I don’t think the private equity industry presents a lot of risk to the economy, certainly not the systemic risk that the banking system or the derivatives market pose. There was a bit of a bailout for private equity firms in the fact that it wasn’t a prolonged recession. What happened is that there was a lot of buyout activity pre-recession, and a lot of loans were made that were probably not economic. There were a lot of companies bought at prices that were going to be tough to make a return on.
2. What would you say is an untold story of the crisis and recovery?
A story that hasn’t really been told yet is that there’s going to be a refinancing that will [impact] some of the companies you’ve all heard about or read about. There’s no liquidity crisis, but at some point their debt will have to be refinanced. So I think the other shoe will drop on some portion of those companies, and the question is whether the economic recovery will be enough to help them get back to where they need to get to.
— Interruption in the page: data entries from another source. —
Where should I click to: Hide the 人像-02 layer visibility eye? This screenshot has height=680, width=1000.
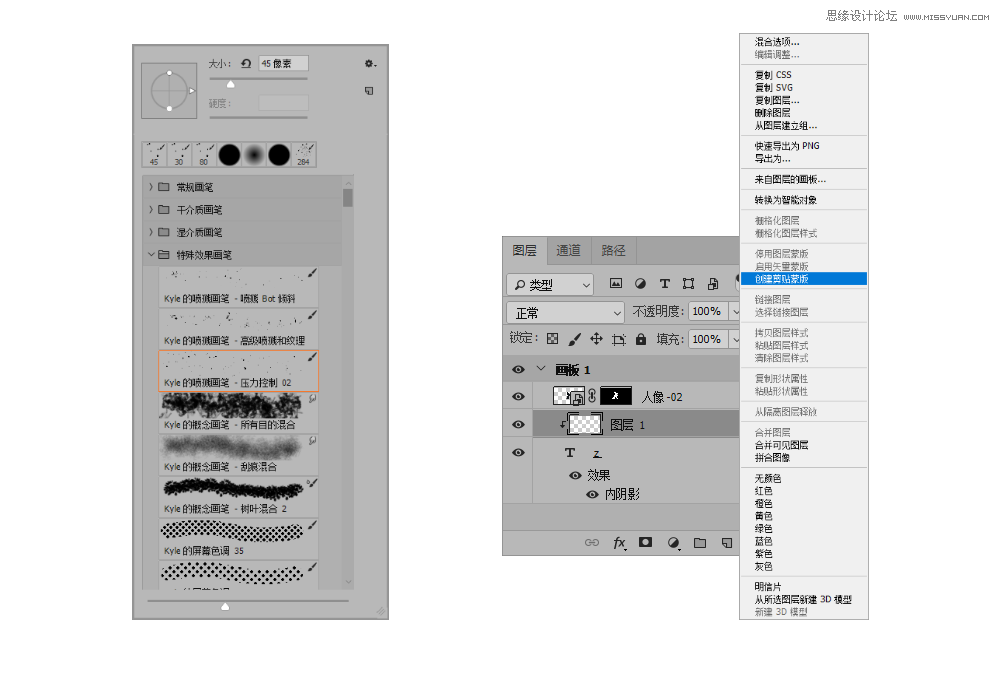coord(517,396)
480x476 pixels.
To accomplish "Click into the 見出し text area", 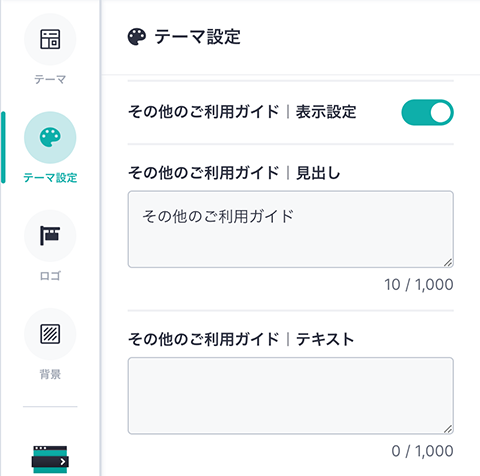I will pyautogui.click(x=291, y=229).
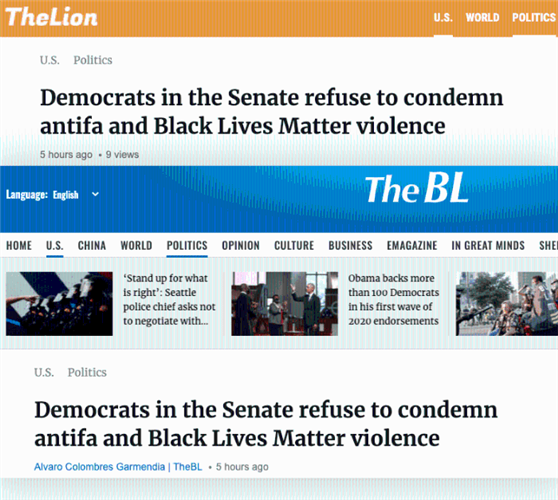Expand the Language dropdown chevron

pyautogui.click(x=95, y=194)
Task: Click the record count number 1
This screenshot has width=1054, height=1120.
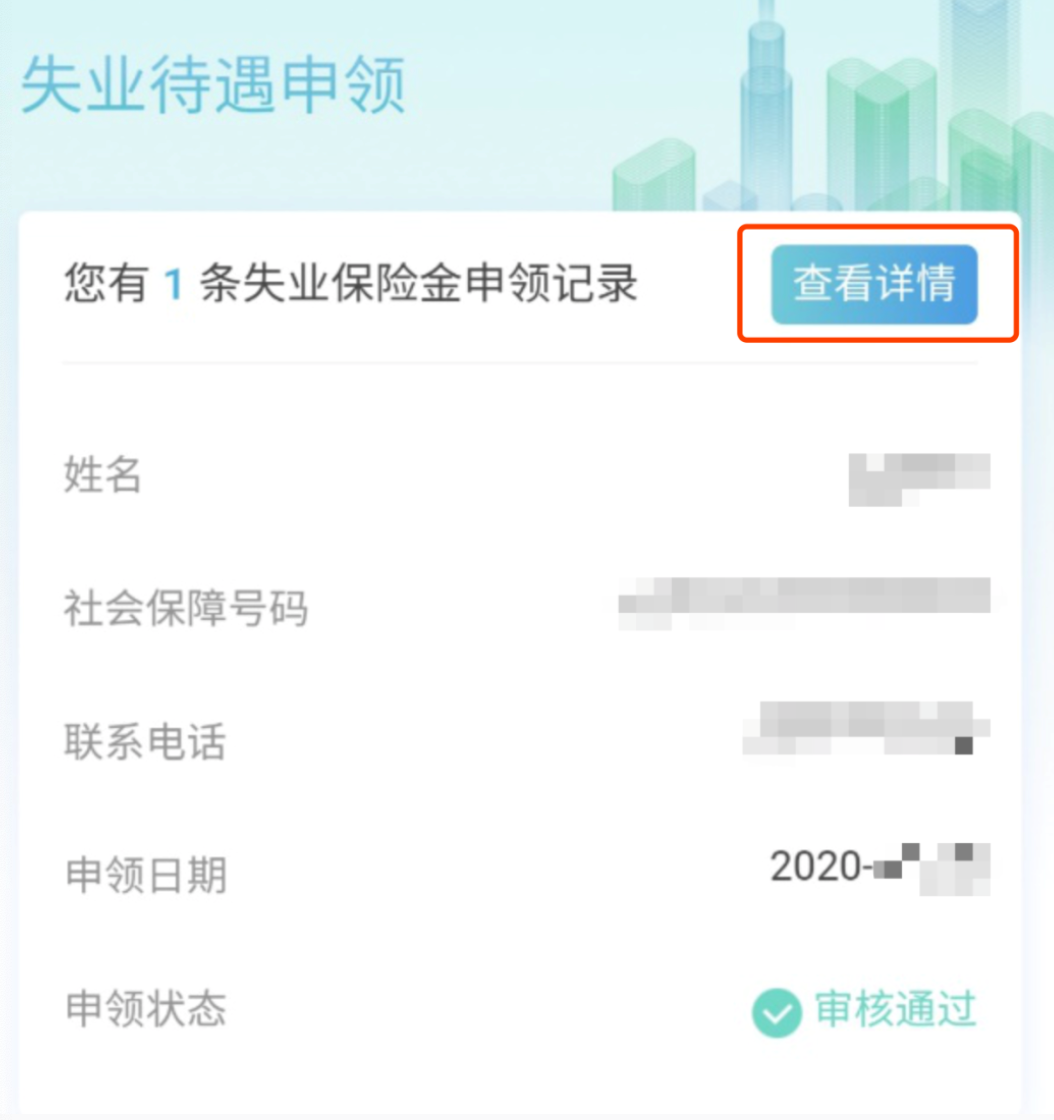Action: click(173, 284)
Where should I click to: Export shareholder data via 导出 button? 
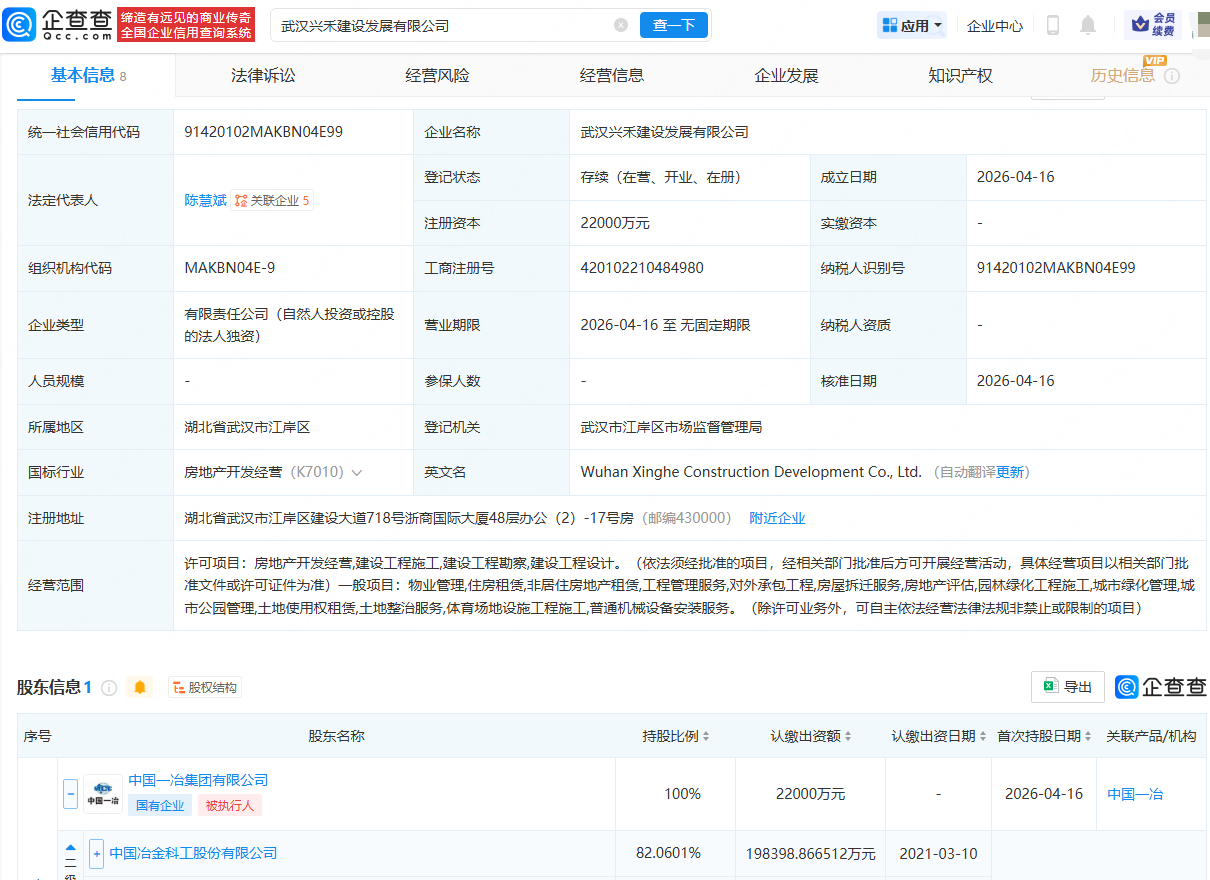(1067, 687)
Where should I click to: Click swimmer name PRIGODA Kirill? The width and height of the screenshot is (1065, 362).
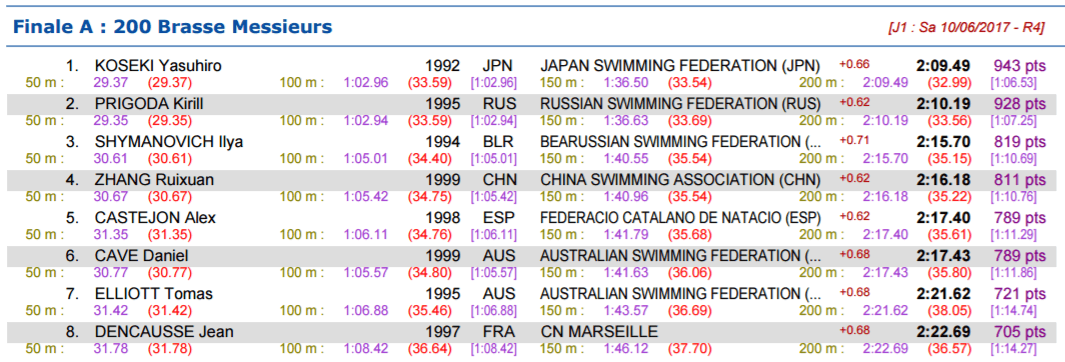[x=149, y=104]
3. It’s been more than a year since you were in the market raising a fund. I’m hearing it hasn’t gotten any easier, and that LPs are pushing hard on terms and fees. What is your view on fund economics as you look to your next fund?
We’re about 60 percent invested, so we’re not going to be fundraising immediately. But I think fundraising is going to be harder. There is going to be a spread in performance among buyout shops, and at the end of the day it comes back to results. The LP-GP relationship is partly about the economics to the GP, but it really should be about the economics to the LP and what kind of net returns are you delivering, and how are your LPs getting them. LPs also want to know whether you are generating returns in a way that they can understand and that is going to be replicable and consistent going forward. They want to be assured that what you did in the past is applicable to the market that’s coming.
4. Can you tell us more about what your portfolio looks like today?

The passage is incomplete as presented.